Bess of Hardwick, By Mary S Lovell (ABACUS £9.99 (555pp))

According to this accessible biography, Elizabeth I may have turned singledom into a cult, but her near-contemporary, Bess of Hardwick, won her spurs in the marital bed. Older and plainer than the queen, she climbed the ranks through a series of advantageous marriages, each of four husbands leaving her richer and more influential than the last. Born in 1527, the daughter of a country squire, by the time of her death 81 years later Bess headed up one of the most desirable property portfolios in the country. Her final monument, Hardwick Hall in Derbyshire, is testament both to her artistic leanings and dynastic ambitions. Several aristocratic lines, including the Dukes of Devonshire, can still claim direct descent. Lovell has researched the lives of several other notable women (including Beryl Markham, Amelia Earhart and the Mitford sisters), but this is her first attempt at a figure from the early-modern period. Interpretation of history's dustier records can be a speculative affair, but Lovell's view of Bess as a shrewd and sexy operator is a convincing one. A revealing portrait of a woman who managed to stay on the right side of the temperamental Tudors, while priming her own granddaughter, Lady Arbella Stuart, for the English throne. EH

A Reading Diary, by Alberto Manguel (CANONGATE £8.99 (253pp))

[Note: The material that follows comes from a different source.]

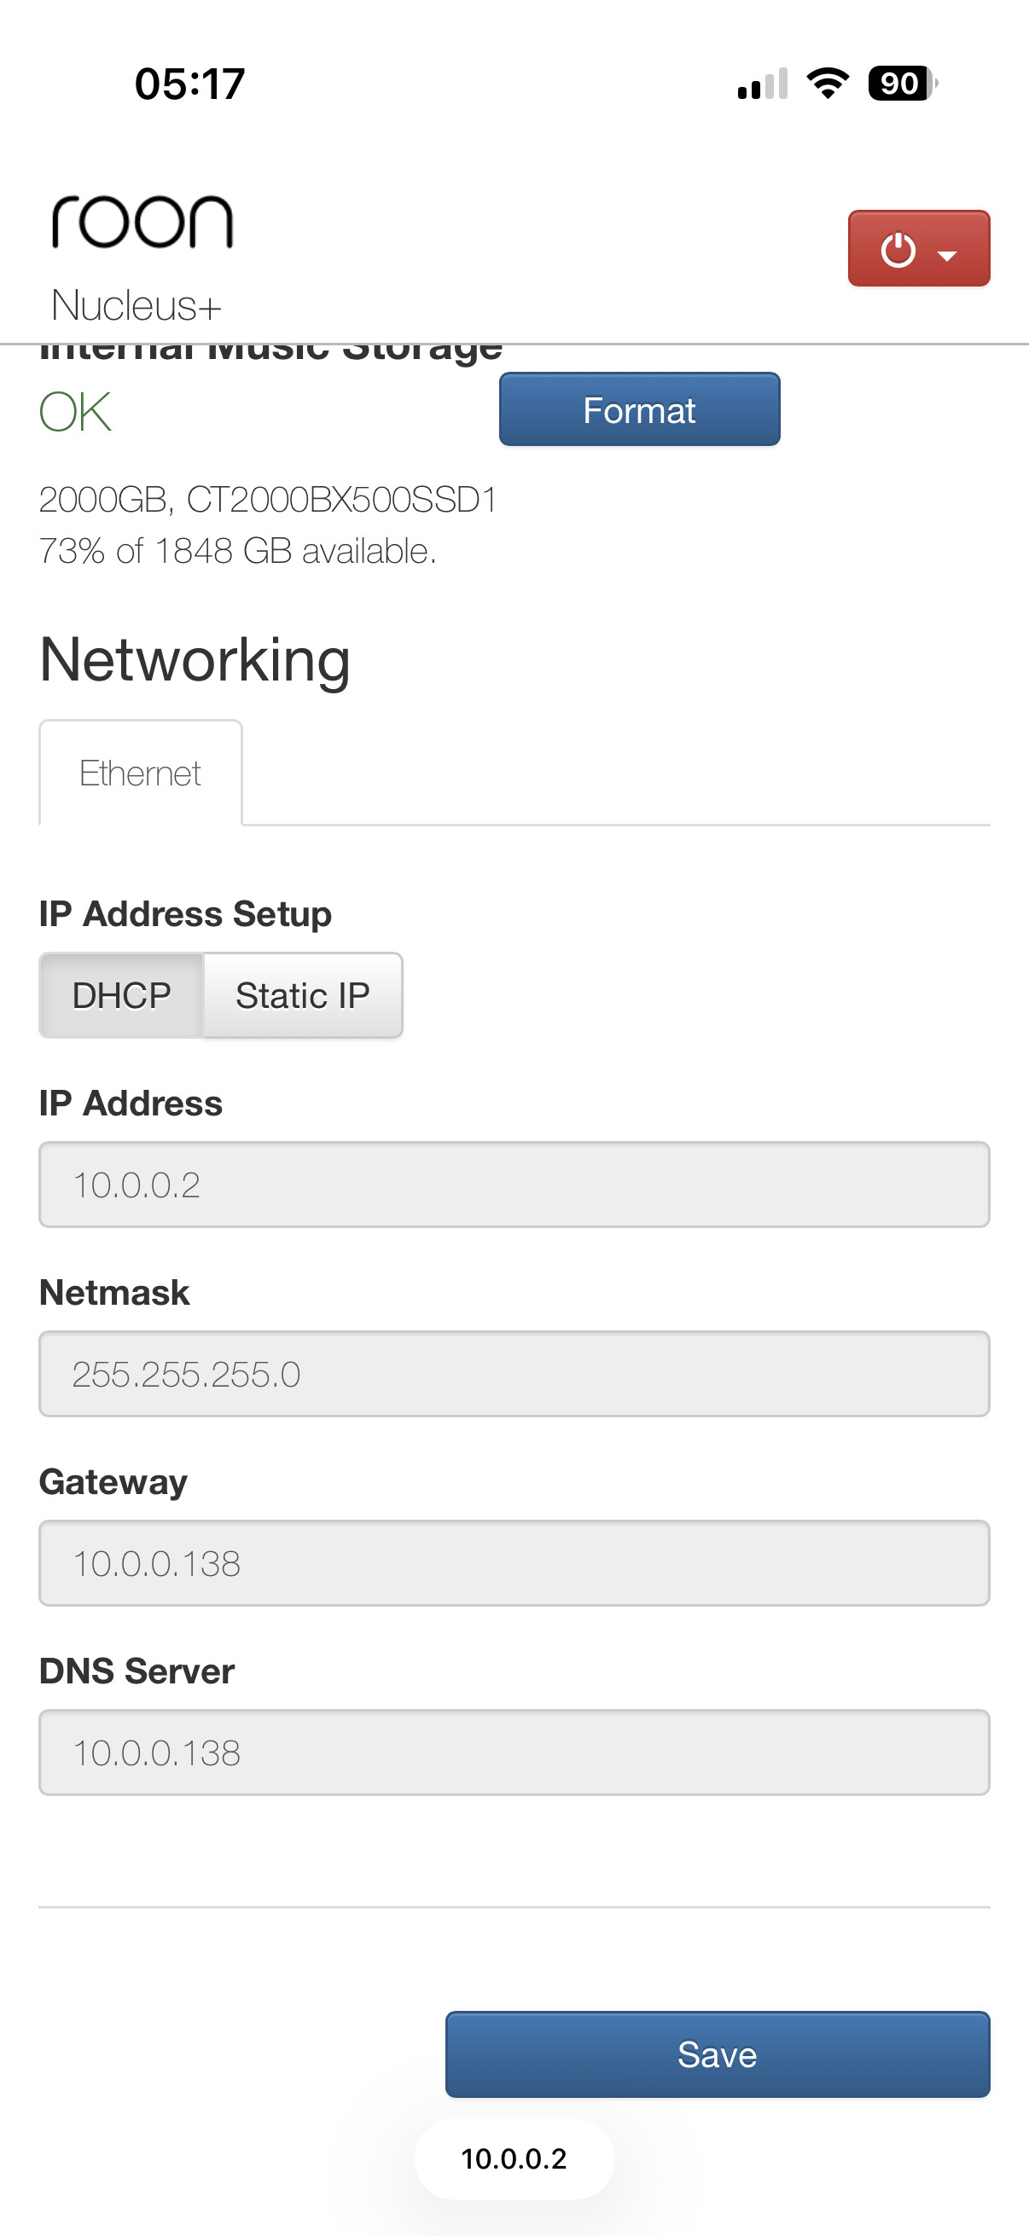Tap the battery indicator showing 90
Viewport: 1029px width, 2236px height.
[x=902, y=83]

Over a year, as the Iraq war loomed and he shuttled between literary events abroad and his cherished home in rural France, the genially erudite Manguel re-read 12 favourite books. His charming but pointed "conversation" with them, and us, fuses snippets of memoir - from his life in Argentina, Canada and Europe - with the rapt rediscovery of these beloved companions. They range from (to us) familiar friends such as The Wind in the Willows, Kim and The Sign of Four to Latin American gems by Bioy Casares and Machado de Assis, Margaret Atwood's Surfacing and even Don Quixote. A bookish scrapbook rich in warmth and wisdom. BT

New Orleans, by Louise McKinney (SIGNAL £12 (250pp))

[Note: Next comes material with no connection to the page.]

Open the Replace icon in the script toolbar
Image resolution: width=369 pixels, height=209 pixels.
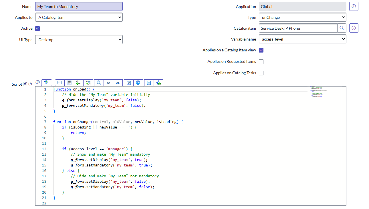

A sorrowful postscript records the Katrina deluge a year ago, but this history-cum-guide to the Big Easy mostly strikes a joyful note. From Louis Armstrong to Tennessee Williams, gumbo to Mardi Gras, Cajuns to Creoles, Dr John to John Kennedy Toole, McKinney conveys her expert passion for the city with a zest that - beyond all the kitsch - answers her own question: "What is alive about New Orleans?" This book, another splendid addition to Signal's fine "Cities of the Imagination" list, revels in the creative energies and the "hard resilience" that can turn a funeral march into a party tune. Not so much an elegy as a bugle-call that points the way towards renewal. BT

The Abortionist's Daughter, by Elisabeth Hyde (PAN £6.99 (285pp))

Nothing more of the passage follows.